Stored items from a collection:

- - - - - - -

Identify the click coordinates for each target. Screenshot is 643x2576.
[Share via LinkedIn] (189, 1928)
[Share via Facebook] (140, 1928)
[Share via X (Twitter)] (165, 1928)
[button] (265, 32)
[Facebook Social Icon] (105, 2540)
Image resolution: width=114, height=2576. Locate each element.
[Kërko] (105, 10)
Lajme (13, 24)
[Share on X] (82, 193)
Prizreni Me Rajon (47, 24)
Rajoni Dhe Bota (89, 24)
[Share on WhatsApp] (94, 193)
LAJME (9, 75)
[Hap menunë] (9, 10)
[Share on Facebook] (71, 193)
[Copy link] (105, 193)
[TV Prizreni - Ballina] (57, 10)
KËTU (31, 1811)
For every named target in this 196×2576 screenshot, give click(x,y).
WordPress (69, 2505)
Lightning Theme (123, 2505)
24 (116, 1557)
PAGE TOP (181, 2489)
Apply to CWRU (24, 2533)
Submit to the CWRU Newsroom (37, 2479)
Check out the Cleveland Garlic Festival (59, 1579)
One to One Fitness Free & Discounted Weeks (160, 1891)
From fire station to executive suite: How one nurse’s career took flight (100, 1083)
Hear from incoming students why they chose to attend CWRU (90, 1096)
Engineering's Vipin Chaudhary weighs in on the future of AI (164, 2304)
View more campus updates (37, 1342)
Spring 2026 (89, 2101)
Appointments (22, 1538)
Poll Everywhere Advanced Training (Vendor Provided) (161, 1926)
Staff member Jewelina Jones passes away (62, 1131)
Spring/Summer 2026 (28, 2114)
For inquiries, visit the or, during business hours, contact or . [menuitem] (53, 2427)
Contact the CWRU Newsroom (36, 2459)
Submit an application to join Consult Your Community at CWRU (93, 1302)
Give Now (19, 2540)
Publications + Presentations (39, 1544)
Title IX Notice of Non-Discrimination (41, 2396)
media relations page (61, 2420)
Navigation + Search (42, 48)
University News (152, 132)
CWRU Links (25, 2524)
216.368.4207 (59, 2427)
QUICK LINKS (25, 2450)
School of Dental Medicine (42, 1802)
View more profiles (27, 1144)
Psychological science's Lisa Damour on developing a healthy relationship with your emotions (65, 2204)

- - - - - - -

Assignment:
Keep only the lines from the one containing "From fire station" through the final line of the records, and transcribe them exactly.

Reply:
From fire station to executive suite: How one nurse’s career took flight (100, 1083)
Hear from incoming students why they chose to attend CWRU (90, 1096)
Engineering's Vipin Chaudhary weighs in on the future of AI (164, 2304)
View more campus updates (37, 1342)
Spring 2026 (89, 2101)
Appointments (22, 1538)
Poll Everywhere Advanced Training (Vendor Provided) (161, 1926)
Staff member Jewelina Jones passes away (62, 1131)
Spring/Summer 2026 (28, 2114)
For inquiries, visit the or, during business hours, contact or . [menuitem] (53, 2427)
Contact the CWRU Newsroom (36, 2459)
Submit an application to join Consult Your Community at CWRU (93, 1302)
Give Now (19, 2540)
Publications + Presentations (39, 1544)
Title IX Notice of Non-Discrimination (41, 2396)
media relations page (61, 2420)
Navigation + Search (42, 48)
University News (152, 132)
CWRU Links (25, 2524)
216.368.4207 (59, 2427)
QUICK LINKS (25, 2450)
School of Dental Medicine (42, 1802)
View more profiles (27, 1144)
Psychological science's Lisa Damour on developing a healthy relationship with your emotions (65, 2204)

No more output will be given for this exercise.